Task brief: Every line that holds the word "Locate" needs to be copied from the data below.

-- Exercise material follows --

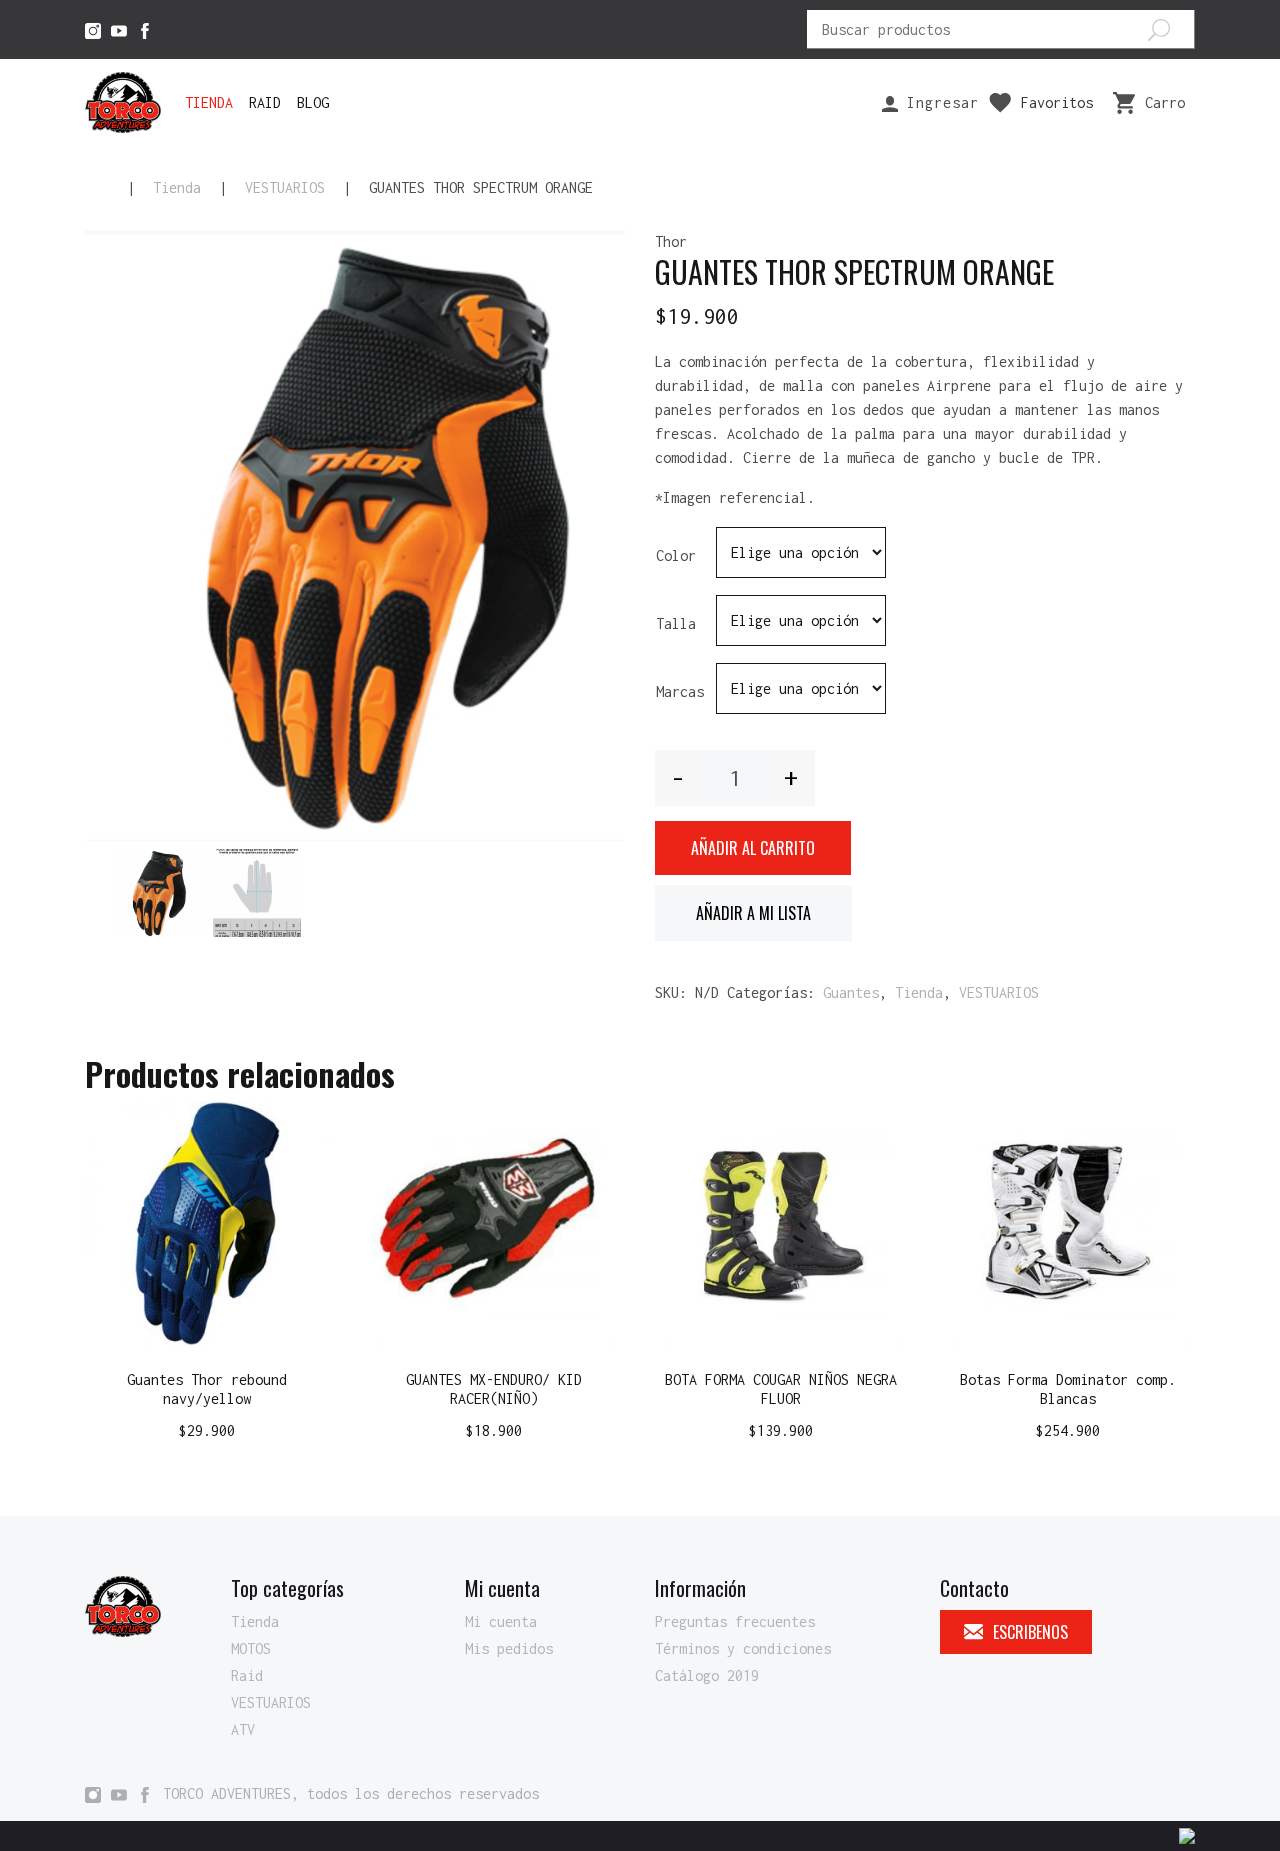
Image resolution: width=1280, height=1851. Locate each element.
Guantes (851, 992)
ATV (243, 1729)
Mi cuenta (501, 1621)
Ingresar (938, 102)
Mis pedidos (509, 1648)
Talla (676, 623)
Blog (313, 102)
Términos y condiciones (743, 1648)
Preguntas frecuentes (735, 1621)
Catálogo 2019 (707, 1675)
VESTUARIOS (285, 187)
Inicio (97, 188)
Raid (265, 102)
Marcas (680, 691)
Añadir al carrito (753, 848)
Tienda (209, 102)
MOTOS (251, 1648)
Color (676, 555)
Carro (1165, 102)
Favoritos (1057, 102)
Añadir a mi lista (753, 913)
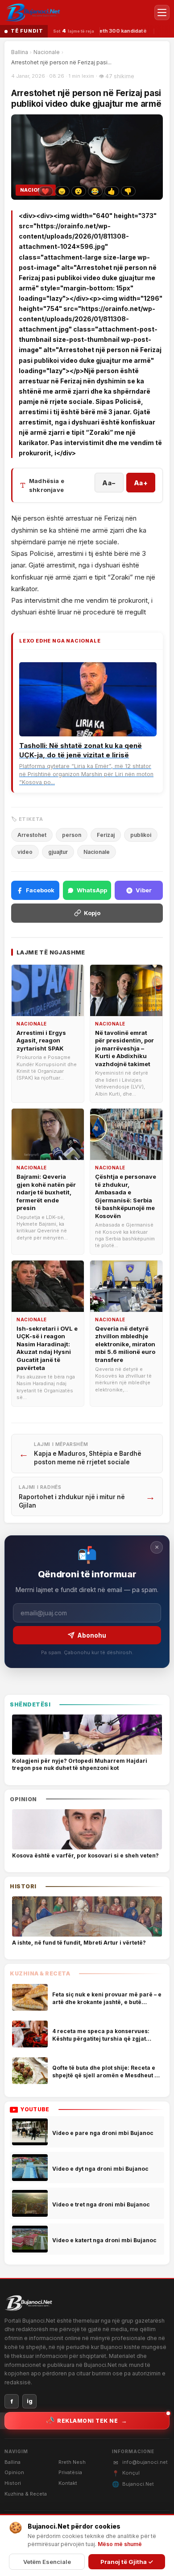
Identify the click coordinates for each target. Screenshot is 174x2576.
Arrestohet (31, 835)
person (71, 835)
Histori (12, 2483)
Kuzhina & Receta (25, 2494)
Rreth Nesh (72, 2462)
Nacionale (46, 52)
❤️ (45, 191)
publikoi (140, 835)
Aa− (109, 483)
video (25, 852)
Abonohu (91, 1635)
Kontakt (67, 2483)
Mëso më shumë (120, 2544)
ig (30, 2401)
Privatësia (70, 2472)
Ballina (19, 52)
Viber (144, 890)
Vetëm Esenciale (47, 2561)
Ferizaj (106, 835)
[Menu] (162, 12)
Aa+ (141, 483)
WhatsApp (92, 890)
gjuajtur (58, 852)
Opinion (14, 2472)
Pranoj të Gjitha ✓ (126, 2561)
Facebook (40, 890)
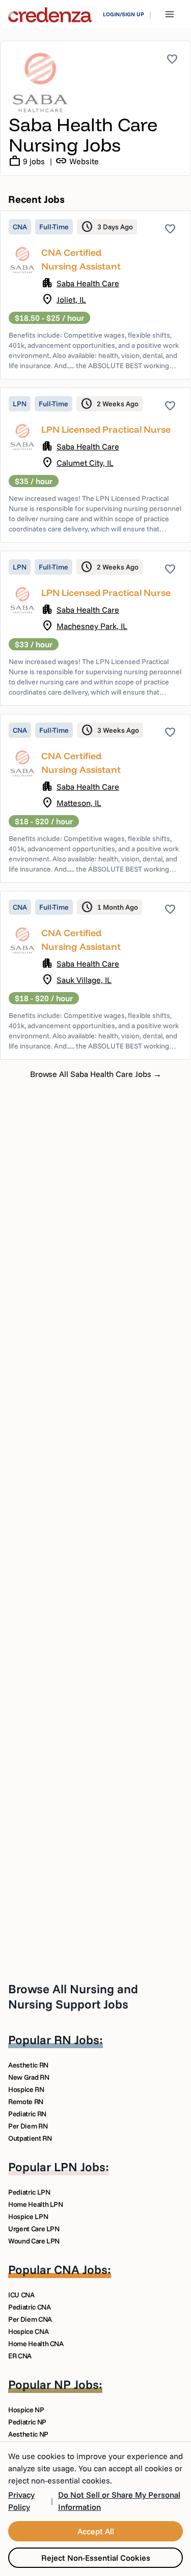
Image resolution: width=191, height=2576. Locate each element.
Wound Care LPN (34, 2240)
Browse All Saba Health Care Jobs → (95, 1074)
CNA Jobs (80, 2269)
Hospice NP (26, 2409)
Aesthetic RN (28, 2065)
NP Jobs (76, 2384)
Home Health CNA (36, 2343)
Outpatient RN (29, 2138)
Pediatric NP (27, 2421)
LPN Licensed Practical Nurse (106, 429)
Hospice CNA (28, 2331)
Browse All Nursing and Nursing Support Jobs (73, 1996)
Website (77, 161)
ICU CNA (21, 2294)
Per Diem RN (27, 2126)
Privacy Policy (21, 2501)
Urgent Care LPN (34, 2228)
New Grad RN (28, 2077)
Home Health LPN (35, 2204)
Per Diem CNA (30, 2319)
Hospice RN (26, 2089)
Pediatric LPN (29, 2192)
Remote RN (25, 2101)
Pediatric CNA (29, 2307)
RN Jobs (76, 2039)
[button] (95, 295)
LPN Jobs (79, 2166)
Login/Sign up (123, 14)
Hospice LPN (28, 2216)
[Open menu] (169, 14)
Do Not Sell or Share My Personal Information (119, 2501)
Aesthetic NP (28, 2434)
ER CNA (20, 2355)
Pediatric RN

-- Exercise material concluded --

Result for this exercise:
Image resolution: width=1280, height=1851. Locate each element.
Image resolution: width=191, height=2576. Locate each element.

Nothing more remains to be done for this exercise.